La cosa hubiera sido interminable, si la Corregidora, revistiéndose de dignidad, no dijese por último a D. Eugenio:
-¡Mira, cállate tú ahora! Nuestra cuestión particular la ventilaremos más adelante. Lo que urge en este momento es devolver la paz al corazón del tío Lucas: cosa muy fácil, a mi juicio; pues allí distingo al Sr. Juan López y a Toñuelo, que están saltando por justificar a la señá Frasquita.
-¡Yo no necesito que me justifiquen los hombres! -respondió ésta-. Tengo dos testigos de mayor crédito, a quienes no se dirá que he seducido ni sobornado...
-Y ¿dónde están? -preguntó el Molinero.
-Están abajo, en la puerta...
-Pues diles que suban, con permiso de esta señora.
-Las pobres no podrían subir...
-¡Ah! ¡Son dos mujeres!... ¡Vaya un testimonio fidedigno!
-Tampoco son dos mujeres. Sólo son dos hembras...
-¡Peor que peor! ¡Serán dos niñas!... Hazme el favor de decirme sus nombres.
-La una se llama Piñona y la otra Liviana...
-¡Nuestras dos burras! Frasquita: ¿te estás riendo de mí?
-No: que estoy hablando muy formal. Yo puedo probarte, con el testimonio de nuestras burras, que no me hallaba en el molino cuando tú viste en él al señor Corregidor.
-¡Por Dios te pido que te expliques!...
-¡Oye, Lucas!..., y muérete de vergüenza por haber dudado de mi honradez. Mientras tú ibas esta noche desde el lugar a nuestra casa, yo me dirigía desde nuestra casa al lugar, y, por consiguiente, nos cruzamos en el camino. Pero tú marchabas fuera de él, o, por mejor decir, te habías detenido a echar unas yescas en medio de un sembrado...
-¡Es verdad que me detuve!... Continúa.
-En esto rebuznó tu borrica...
-¡Justamente! ¡Ah, qué feliz soy!... ¡Habla, habla; que cada palabra tuya me devuelve un año de vida!
-Y a aquel rebuzno contestó otro en el camino...
-¡Oh!, sí..., sí... ¡Bendita seas! ¡Me parece estarlo oyendo!
-Eran Liviana y Piñona, que se habían reconocido y se saludaban como buenas amigas, mientras que nosotros dos ni nos saludamos ni nos reconocimos...
-¡No me digas más! ¡No me digas más!...
-Tan no nos reconocimos -continuó la señá Frasquita-, que los dos nos asustamos y salimos huyendo en direcciones contrarias... ¡Conque ya ves que yo no estaba en el molino! Si quieres saber ahora por qué encontraste al señor Corregidor en nuestra cama, tienta esas ropas que llevas puestas, y que todavía estarán húmedas, y te lo dirán mejor que yo. ¡Su Señoría se cayó al caz del molino, y Garduña lo desnudó y lo acostó allí! Si quieres saber por qué abrí la puerta..., fue porque creí que eras tú el que se ahogaba y me llamaba a gritos. Y, en fin, si quieres saber lo del nombramiento... Pero no tengo más que decir por la presente.

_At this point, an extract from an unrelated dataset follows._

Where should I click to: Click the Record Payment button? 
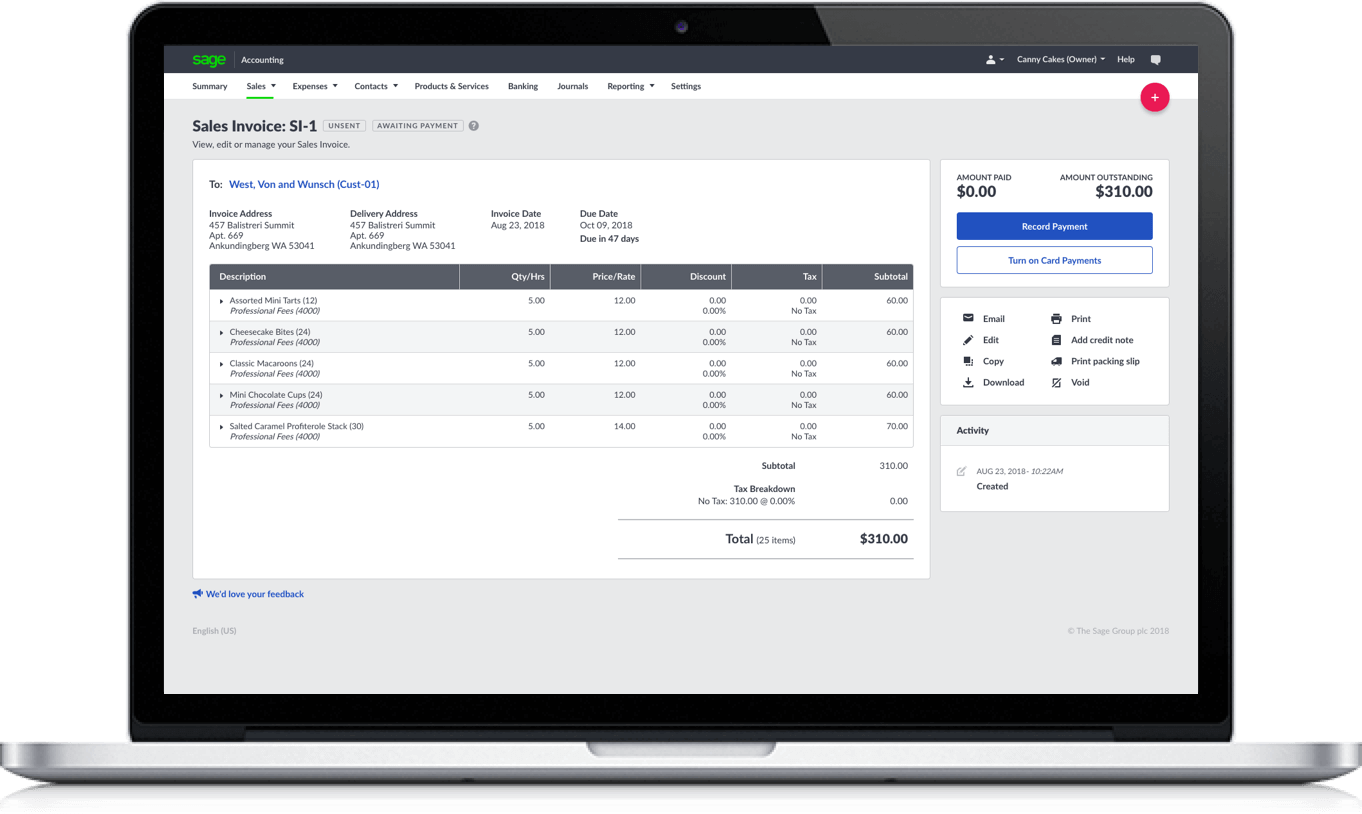[1054, 226]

Cuando estemos solos, te enteraré de ese y otros particulares... que no debo referir delante de esta señora.
-¡Todo lo que ha dicho la señá Frasquita es la pura verdad! -gritó el señor Juan López, deseando congraciarse con doña Mercedes, visto que ella imperaba en el Corregimiento.

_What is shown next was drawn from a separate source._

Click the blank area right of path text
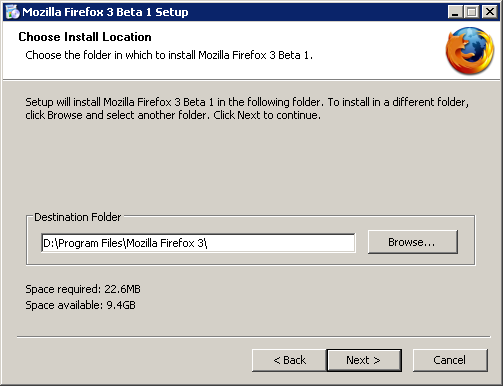This screenshot has height=386, width=503. pyautogui.click(x=281, y=243)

-¡Todo! ¡Todo! -añadió Toñuelo, siguiendo la corriente a su amo.
-¡Hasta ahora..., todo! -agregó el Corregidor, muy complacido de que las explicaciones de la navarra no hubieran ido más lejos...
-¡Conque eres inocente! -exclamaba en tanto el tío Lucas, rindiéndose a la evidencia-. ¡Frasquita mía, Frasquita de mi alma! ¡Perdóname la injusticia, y deja que te dé un abrazo!...
-¡Ésa es harina de otro costal!... -contestó la Molinera, hurtando el cuerpo-. Antes de abrazarte, necesito oír tus explicaciones...
-Yo las daré por él y por mí... -dijo doña Mercedes.
-¡Hace una hora que las estoy esperando! -profirió el Corregidor, tratando de erguirse.
-Pero no las daré -continuó la Corregidora, volviendo la espalda desdeñosamente a su marido- hasta que estos señores hayan descambiado vestimentas...; y, aun entonces, se las daré tan sólo a quien merezca oírlas.
-Vamos..., vamos a descambiar... -díjole el murciano a D. Eugenio, alegrándose mucho de no haberlo asesinado, pero mirándolo todavía con un odio verdaderamente morisco-. ¡El traje de Vuestra Señoría me ahoga! ¡He sido muy desgraciado mientras lo he tenido puesto!...
-¡Porque no lo entiendes! -respondiole el Corregidor-. ¡Yo estoy, en cambio, deseando ponérmelo, para ahorcarte a ti y a medio mundo, si no me satisfacen las exculpaciones de mi mujer!
La Corregidora, que oyó estas palabras, tranquilizó a la reunión con una suave sonrisa, propia de aquellos afanados ángeles cuyo ministerio es guardar a los hombres.